The Don Quixote of basketball has given up the windmill.
Sam Hinkie resigned as general manager of the Philadelphia 76ers Wednesday, three years and 47 wins into a rebuilding effort that was at times fascinating, frustrating, mind-boggling, quixotic, bizarre and brilliant, often all at once. Hinkie reportedly wrote a 13-page resignation letter, explaining his decision to ownership as one of being unable to proceed in good conscience. Reports indicate that Hinkie was asked to take a lesser role in the organization, and that spurred his decision to step down.
In essence, it seems that Hinkie effectively decided that if the Sixers weren't going to allow him to finish what he started, for better or worse, he wasn't going to waste his time. For Hinkie, the Process was about how you go about building a team, but more than that, it was about a holistic approach. That same kind of thinking has led to greatness in San Antonio and in Golden State, who have both taken great care to instill the same kind of philosophy from their coaches to their players to their analytics staff. The idea is to do everything in concert toward making the best decision and taking the best action.
The recent moves in Philadelphia, from hiring Jerry Colangelo to adding Mike D'Antoni to the assistant coaching staff, were clear indications that ownership no longer believed in where Hinkie was leading the team. Once that trust was broken, they turned to Colangelo who now reportedly will install his son, former Toronto Raptors GM Bryan Colangelo, as the new general manager. There have been reports and rumors that the new directive is about a move toward respectability, trying to just get the team back to being somewhat of an actual NBA team.
The problem with that, of course, is that down that roads lies mediocrity, the very same thing that Hinkie was brought in to help the Sixers escape.
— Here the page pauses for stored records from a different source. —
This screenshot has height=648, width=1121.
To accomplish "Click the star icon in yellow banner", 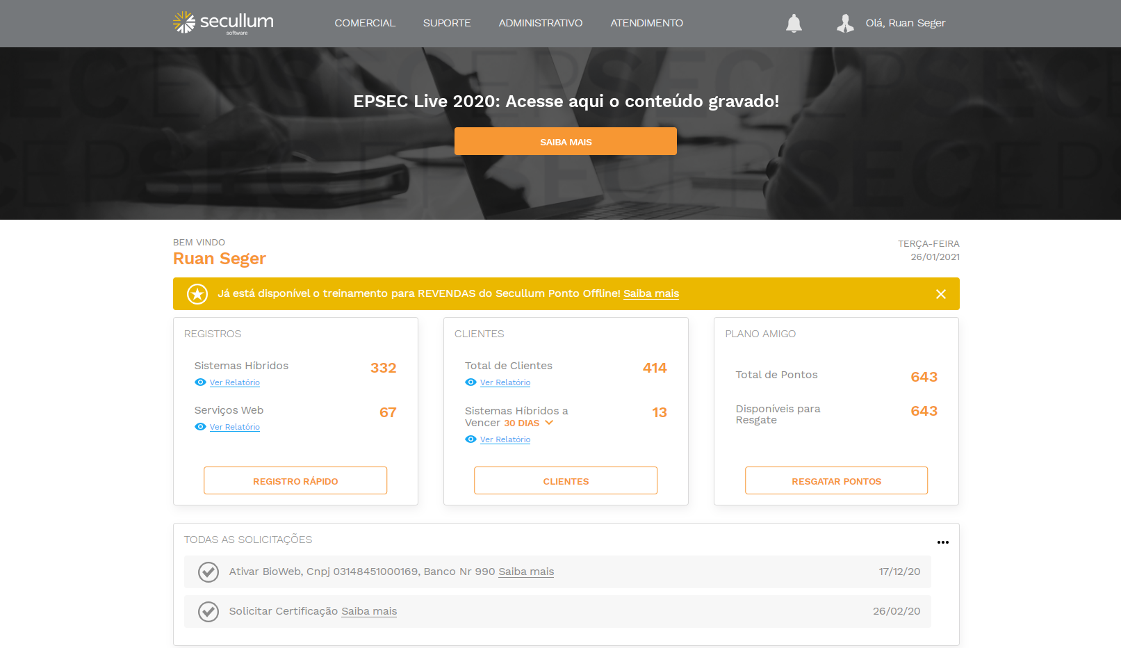I will [197, 294].
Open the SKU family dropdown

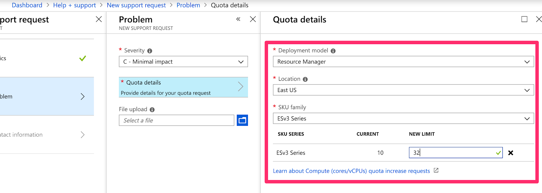tap(403, 118)
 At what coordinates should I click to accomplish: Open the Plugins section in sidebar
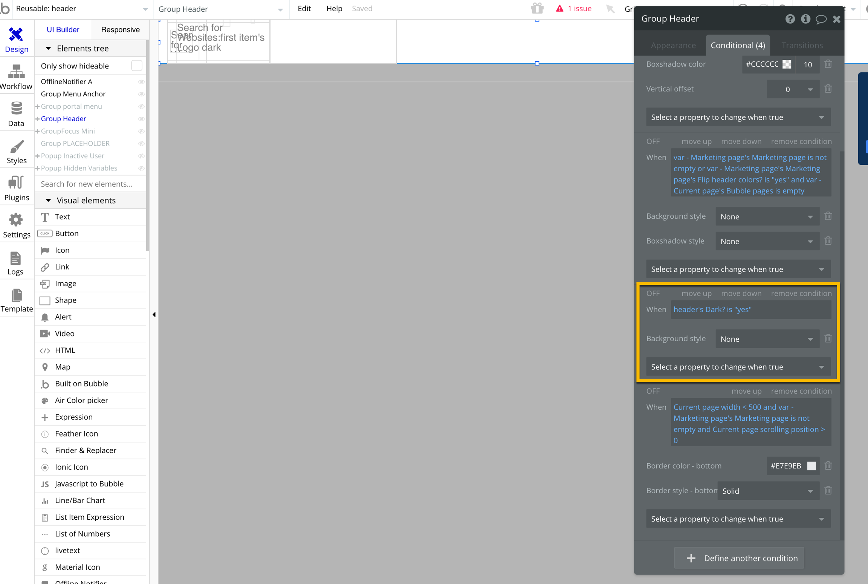pos(16,188)
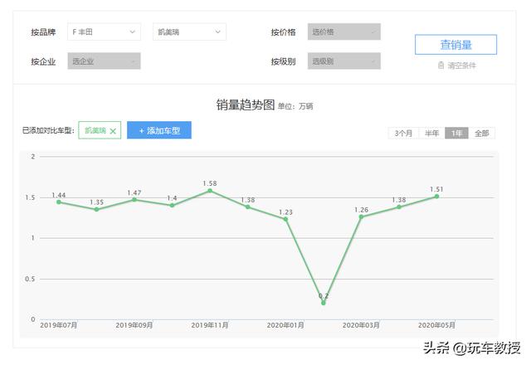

For years after the Allen Iverson era ended, the Sixers were within range of the playoffs, or in by a hair as a 7th or 8th seed, but never a serious challenge. They were stuck in purgatory. Good enough to hang around and get a first round's worth of playoff revenue, never really relevant in a meaningful way.
Ownership wanted to really compete, to build a championship organization on par with the other great teams in the league. And Hinkie, honestly, went about that the right way. He traded their veterans for draft picks, cleared the cap space and pursued a franchise star in the draft relentlessly. Had the lottery balls fell his way in 2014, giving him Andrew Wiggins or Jabari Parker, things might have been different. Had those numbers been kinder in 2015, giving Philly Karl-Anthoy Towns, or even, yes, D'Angelo Russell, Hinkie might be in a very different situation.
They didn't.
Instead, Hinkie was stuck with impossible choices. After bottoming out beyond anyone's belief in 2014, he was on the outside of the two top choices, the easy picks. It was here that really the end of the Process began. Hinkie chose to go with the player with the best chance of being an all-time great, but the lowest chance of being an actual rotation player in Joel Embiid, who was medically red-flagged with stress fractures in his foot and back. One of these would be enough to scare off swarms of teams from a big man. His having both conditions was catastrophic.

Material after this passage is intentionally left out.